A small 2013 study of postmenopausal women with osteoporosis or osteopenia — conditions that cause low bone density —  found that those who did 12 weeks of squat exercises improved skeletal health and bone mineral content. The findings suggest that strength training has a potential in the prevention and treatment of osteoporosis.

4. Improve posture. Good posture is particularly important to counteract all of the sitting we do and also to help prevent injury.

Since squats support a stronger core and strengthened lower body, your posture may improve.

A small 2018 study compared the effect of planks and squats on participants. While both exercises achieved similar core activation, squats were better able to activate the muscles that help you straighten your back.

5. Help you jump higher and run faster. While squats are a great workout themselves, they also can help you perform better in other physical activities.

Because squats focus on strengthening your lower body in particular, they’re increasing your power base.

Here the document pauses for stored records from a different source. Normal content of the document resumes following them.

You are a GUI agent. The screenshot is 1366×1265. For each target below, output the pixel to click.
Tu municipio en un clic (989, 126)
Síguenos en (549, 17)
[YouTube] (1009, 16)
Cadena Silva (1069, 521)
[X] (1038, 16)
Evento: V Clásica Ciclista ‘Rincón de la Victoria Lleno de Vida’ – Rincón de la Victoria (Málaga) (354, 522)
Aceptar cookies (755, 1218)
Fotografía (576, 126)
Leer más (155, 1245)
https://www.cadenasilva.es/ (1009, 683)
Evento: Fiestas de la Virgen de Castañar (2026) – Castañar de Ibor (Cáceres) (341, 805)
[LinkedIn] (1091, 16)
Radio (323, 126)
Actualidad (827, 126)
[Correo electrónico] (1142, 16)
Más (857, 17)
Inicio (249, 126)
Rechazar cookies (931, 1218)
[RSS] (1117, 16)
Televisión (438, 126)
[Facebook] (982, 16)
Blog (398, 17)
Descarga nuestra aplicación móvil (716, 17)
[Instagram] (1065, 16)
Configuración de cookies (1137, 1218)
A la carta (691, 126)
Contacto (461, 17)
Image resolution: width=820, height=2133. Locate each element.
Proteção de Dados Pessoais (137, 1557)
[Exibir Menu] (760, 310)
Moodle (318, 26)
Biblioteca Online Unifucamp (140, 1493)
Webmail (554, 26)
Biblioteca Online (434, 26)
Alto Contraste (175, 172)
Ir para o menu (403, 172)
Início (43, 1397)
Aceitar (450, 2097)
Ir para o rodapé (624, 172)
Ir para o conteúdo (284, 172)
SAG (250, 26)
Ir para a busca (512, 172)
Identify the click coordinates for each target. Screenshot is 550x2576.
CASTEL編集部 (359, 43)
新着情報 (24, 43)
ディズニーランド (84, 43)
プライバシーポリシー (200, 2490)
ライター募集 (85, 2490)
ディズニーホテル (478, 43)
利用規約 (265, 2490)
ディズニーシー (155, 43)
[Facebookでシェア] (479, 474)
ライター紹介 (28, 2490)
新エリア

Stronger muscles equal more power, after all.

For example, a small 2011 study found that soccer players who completed squat exercises also showed improved short sprint performance. The results suggest that power produced in squat exercises helped improve athletic speed.

6. Aid in flexibility and mobility. As we age, our muscles, tendons, and ligaments naturally lose elasticity. Squats offer a simple way to slow this process and keep you flexible and limber for longer.

Adding squats to your workout routine can benefit your everyday life in several ways:

  • Common activities like bending to pick things up becomes easier.
  • Daily tasks like climbing stairs are less challenging.
  • Squats strengthen the muscles we use regularly to move from sitting to standing.